## Exercise instructions
Put everything from the line containing "Image resolution: width=1400" down to the line containing "Expand the testRedisService method body" into a Markdown table with the columns Row and Line, numbering each line and skipping blank ones.

## Supplied information
= = = = = = =

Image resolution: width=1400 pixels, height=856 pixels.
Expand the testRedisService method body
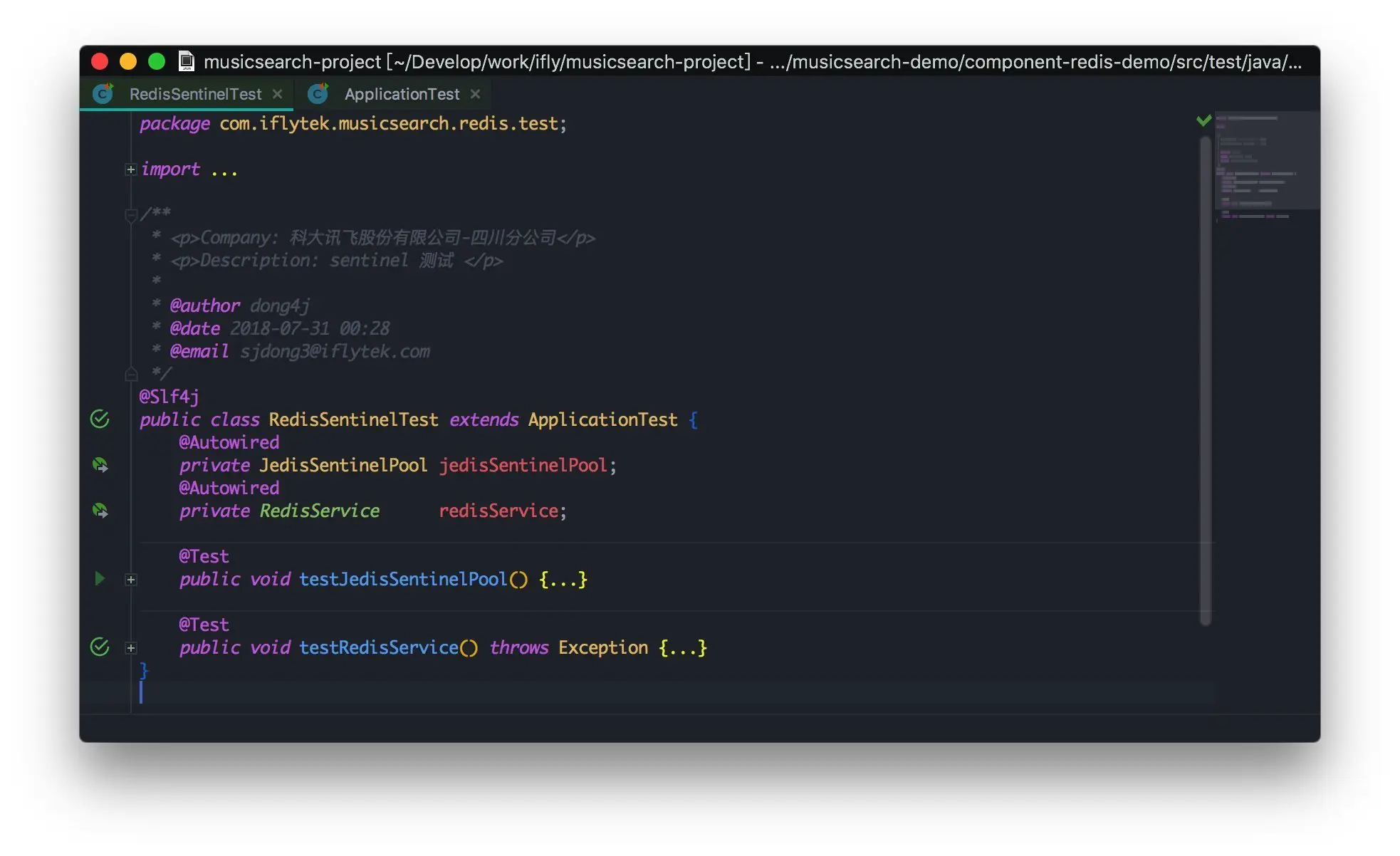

= = = = = = =

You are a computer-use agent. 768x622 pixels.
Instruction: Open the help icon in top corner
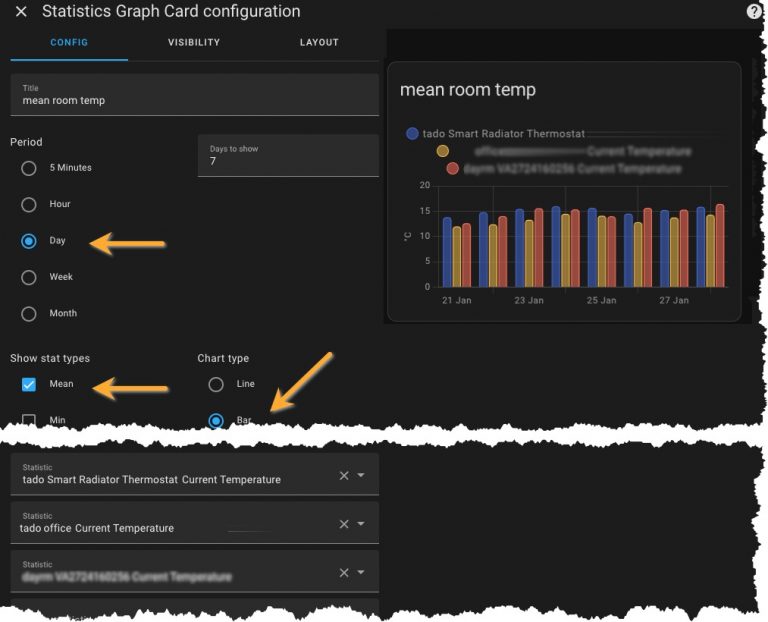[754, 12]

= = = = = = =

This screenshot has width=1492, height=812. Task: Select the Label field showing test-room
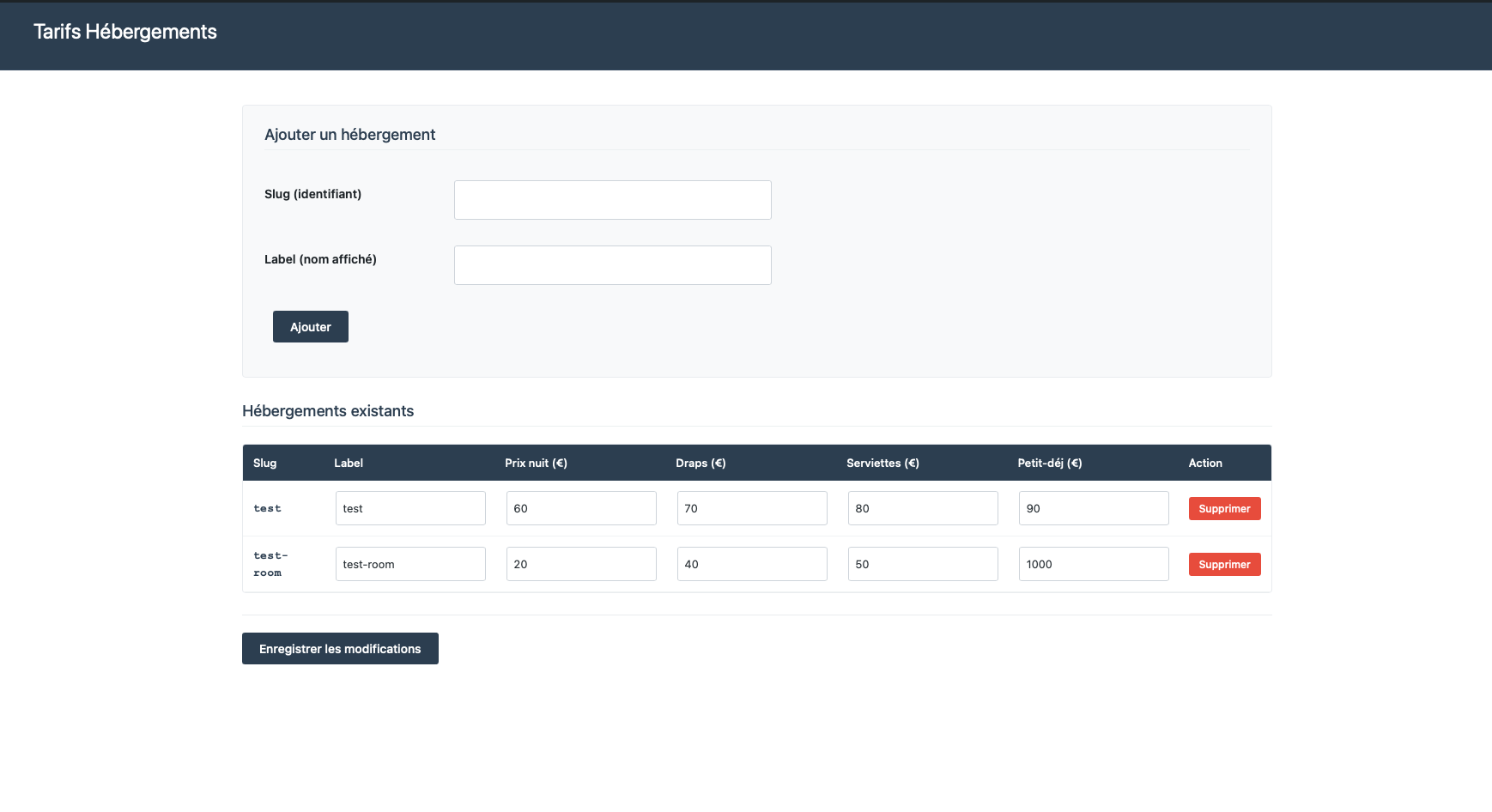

= = = = = = =

## Answer to this exercise
| Row | Line |
|---|---|
| 1 | Image resolution: width=1400 pixels, height=856 pixels. |
| 2 | Expand the testRedisService method body |